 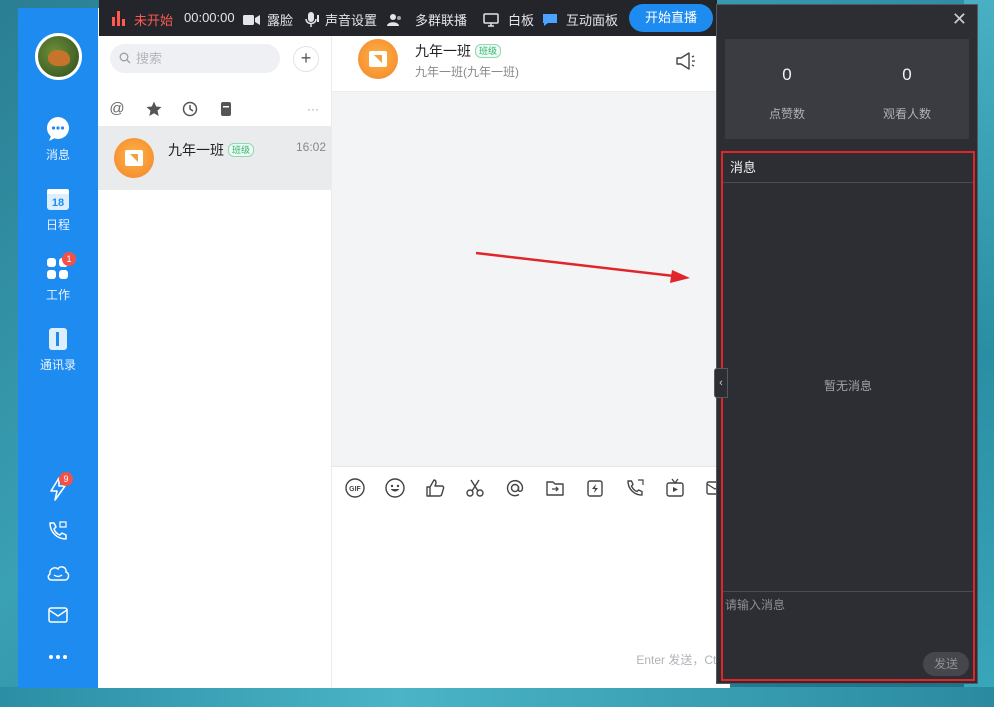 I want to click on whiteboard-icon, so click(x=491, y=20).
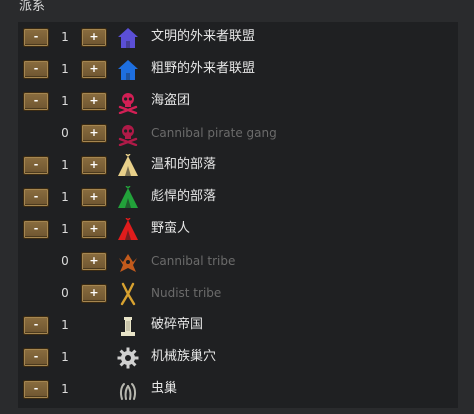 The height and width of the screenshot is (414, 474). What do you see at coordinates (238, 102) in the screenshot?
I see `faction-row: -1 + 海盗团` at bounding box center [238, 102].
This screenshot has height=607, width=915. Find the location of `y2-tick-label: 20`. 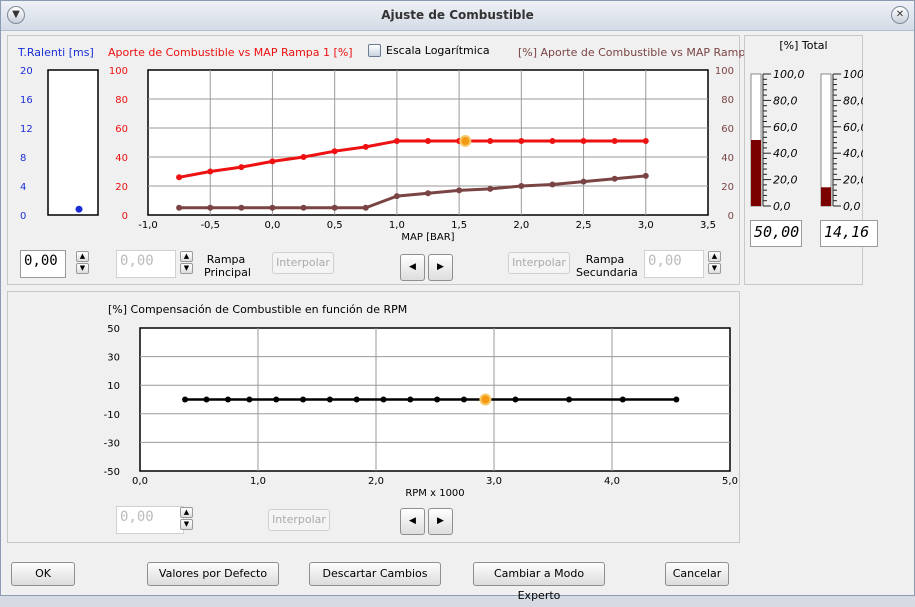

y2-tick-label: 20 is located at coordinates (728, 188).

Task statement
Reproduce the listing above word for word, leaving out the pictures.

Task result
  I want to click on whiteboard-icon, so click(x=491, y=20).
 The height and width of the screenshot is (414, 474). What do you see at coordinates (238, 102) in the screenshot?
I see `faction-row: -1 + 海盗团` at bounding box center [238, 102].
This screenshot has height=607, width=915. Find the location of `y2-tick-label: 20`. 

y2-tick-label: 20 is located at coordinates (728, 188).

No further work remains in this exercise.